Former News of the World editor Andy Coulson has won his appeal against a High Court ruling that News Group Newspapers does not have to pay his legal costs.
Coulson, who is facing trial next year on charges related to his alleged involvement in phone hacking while at the now defunct Sunday paper, sued NGN over an indemnity clause in the compromise agreement that was signed when he left in February 2007.
Coulson went to court in a bid to force the company to “pay the professional costs and expenses properly incurred” by him “in defending allegations of criminal conduct” during his tenure. NGN stopped paying his legal costs in August 2011.
But while the High Court ruled last year that the firm was not liable for such costs, Lord Justices Laws, Sullivan and McCombe sitting at the Court of Appeal in London, today allowed Coulson’s appeal.

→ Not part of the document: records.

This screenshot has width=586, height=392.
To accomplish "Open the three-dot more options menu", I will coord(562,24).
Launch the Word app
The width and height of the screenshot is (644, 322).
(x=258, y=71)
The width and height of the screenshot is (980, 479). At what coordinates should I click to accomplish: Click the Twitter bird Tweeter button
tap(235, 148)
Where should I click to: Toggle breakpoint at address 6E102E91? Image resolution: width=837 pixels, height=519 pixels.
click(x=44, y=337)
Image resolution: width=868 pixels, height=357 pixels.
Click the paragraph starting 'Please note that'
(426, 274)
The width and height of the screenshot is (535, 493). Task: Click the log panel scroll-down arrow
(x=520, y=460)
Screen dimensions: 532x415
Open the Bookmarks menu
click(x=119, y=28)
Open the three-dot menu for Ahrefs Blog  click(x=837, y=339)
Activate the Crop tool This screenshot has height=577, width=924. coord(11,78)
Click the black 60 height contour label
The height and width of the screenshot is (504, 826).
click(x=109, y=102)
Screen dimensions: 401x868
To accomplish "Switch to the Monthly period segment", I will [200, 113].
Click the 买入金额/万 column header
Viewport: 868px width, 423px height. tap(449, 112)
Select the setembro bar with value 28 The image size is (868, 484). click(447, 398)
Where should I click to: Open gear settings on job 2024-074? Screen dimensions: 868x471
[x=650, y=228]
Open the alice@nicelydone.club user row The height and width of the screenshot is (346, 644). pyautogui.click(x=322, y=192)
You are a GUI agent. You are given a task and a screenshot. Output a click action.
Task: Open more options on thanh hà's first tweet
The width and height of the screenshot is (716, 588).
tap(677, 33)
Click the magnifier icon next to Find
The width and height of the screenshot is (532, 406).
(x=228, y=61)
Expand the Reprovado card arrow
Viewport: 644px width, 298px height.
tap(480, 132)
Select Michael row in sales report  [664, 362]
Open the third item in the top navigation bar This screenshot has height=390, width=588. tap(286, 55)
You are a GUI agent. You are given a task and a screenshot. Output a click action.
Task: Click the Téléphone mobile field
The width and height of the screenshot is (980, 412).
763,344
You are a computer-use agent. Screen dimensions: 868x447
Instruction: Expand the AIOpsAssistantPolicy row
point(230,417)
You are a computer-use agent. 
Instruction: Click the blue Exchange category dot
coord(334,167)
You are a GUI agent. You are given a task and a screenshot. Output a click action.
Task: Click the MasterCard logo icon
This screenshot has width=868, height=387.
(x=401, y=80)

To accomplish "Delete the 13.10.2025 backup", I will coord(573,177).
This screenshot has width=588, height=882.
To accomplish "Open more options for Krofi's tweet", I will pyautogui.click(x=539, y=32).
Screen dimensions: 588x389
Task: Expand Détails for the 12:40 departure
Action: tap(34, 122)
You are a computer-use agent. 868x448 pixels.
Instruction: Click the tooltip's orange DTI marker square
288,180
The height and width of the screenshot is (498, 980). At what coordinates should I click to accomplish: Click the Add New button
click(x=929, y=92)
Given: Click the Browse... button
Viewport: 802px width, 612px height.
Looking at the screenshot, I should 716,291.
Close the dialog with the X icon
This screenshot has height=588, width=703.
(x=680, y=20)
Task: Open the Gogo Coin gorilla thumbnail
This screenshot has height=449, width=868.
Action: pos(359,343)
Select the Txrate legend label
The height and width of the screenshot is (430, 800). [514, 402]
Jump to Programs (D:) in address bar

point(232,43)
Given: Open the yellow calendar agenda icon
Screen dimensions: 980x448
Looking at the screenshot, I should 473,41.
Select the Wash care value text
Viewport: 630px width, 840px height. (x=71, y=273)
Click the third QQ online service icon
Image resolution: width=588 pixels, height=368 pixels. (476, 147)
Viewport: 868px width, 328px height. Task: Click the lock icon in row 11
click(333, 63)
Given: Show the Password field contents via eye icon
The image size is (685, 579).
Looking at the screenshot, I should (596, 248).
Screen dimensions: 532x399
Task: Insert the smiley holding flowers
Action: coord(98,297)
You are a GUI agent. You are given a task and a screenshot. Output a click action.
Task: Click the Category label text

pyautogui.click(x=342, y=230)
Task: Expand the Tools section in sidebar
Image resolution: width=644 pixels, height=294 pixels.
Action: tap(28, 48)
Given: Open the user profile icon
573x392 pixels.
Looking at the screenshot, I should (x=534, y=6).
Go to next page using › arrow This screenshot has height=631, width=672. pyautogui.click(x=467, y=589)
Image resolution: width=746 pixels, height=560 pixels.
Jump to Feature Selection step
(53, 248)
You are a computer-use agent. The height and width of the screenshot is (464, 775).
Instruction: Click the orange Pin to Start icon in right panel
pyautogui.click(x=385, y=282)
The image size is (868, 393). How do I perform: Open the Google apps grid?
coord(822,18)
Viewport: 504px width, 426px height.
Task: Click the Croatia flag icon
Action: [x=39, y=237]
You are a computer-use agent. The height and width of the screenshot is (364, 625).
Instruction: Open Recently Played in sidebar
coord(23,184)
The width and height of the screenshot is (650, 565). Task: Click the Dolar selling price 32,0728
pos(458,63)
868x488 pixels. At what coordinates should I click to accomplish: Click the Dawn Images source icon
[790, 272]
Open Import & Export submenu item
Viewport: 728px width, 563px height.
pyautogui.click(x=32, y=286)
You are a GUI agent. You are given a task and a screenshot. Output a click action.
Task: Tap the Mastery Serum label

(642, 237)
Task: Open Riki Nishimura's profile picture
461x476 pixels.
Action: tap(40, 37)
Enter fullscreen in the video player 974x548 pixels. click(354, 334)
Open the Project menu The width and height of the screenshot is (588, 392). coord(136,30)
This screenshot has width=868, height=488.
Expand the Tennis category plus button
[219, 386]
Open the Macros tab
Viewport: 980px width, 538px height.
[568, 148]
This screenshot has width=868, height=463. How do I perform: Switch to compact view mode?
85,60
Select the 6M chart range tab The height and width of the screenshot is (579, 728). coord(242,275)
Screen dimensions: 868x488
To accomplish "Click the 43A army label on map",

NGN have not yet clarified whether they will, in turn, make a further appeal to the UK Supreme Court, the highest court in the land, however.
At last December’s High Court hearing, NGN’s counsel argued that the clause in question covered the “occupational hazards of being an editor” rather than criminal activity. Moreover, if there were any obligation, it would come into effect when the criminal proceedings were over and not before, the counsel said.
Earlier this month, however, three Appeal Court judges agreed to hear an application by Coulson’s lawyers to admit fresh evidence relating to the criminal investigation.
The evidence included material, which had appeared in the press and which NGN would neither confirm or deny, that former chief executive of News International, Rebekah Brooks, and various employees at the Sun newspaper had been indemnified for some criminal proceedings and did not have to wait until the end of the case to be recompensed.
Lord Justice McCombe, giving the unanimous ruling of the court, said that he was “satisfied” the clause did cover Coulson’s costs and expenses of defending the criminal allegations”.
“I cannot accept the [High Court] judge’s view that because Mr Coulson’s duties as editor comprised only lawful duties, it cannot have been intended that activities outside his lawful responsibilities would be covered by the indemnity,” the ruling said.
Such a stance would “surely deprive the indemnity of all practical use. It would not even cover the editor for the costs of defending proceedings arising out of the publications of alleged libels or publications said to constitute a contempt of court, the very occupational hazards of editorship referred to by Mr Jeans [NGN’s lawyer] in argument”, the ruling added.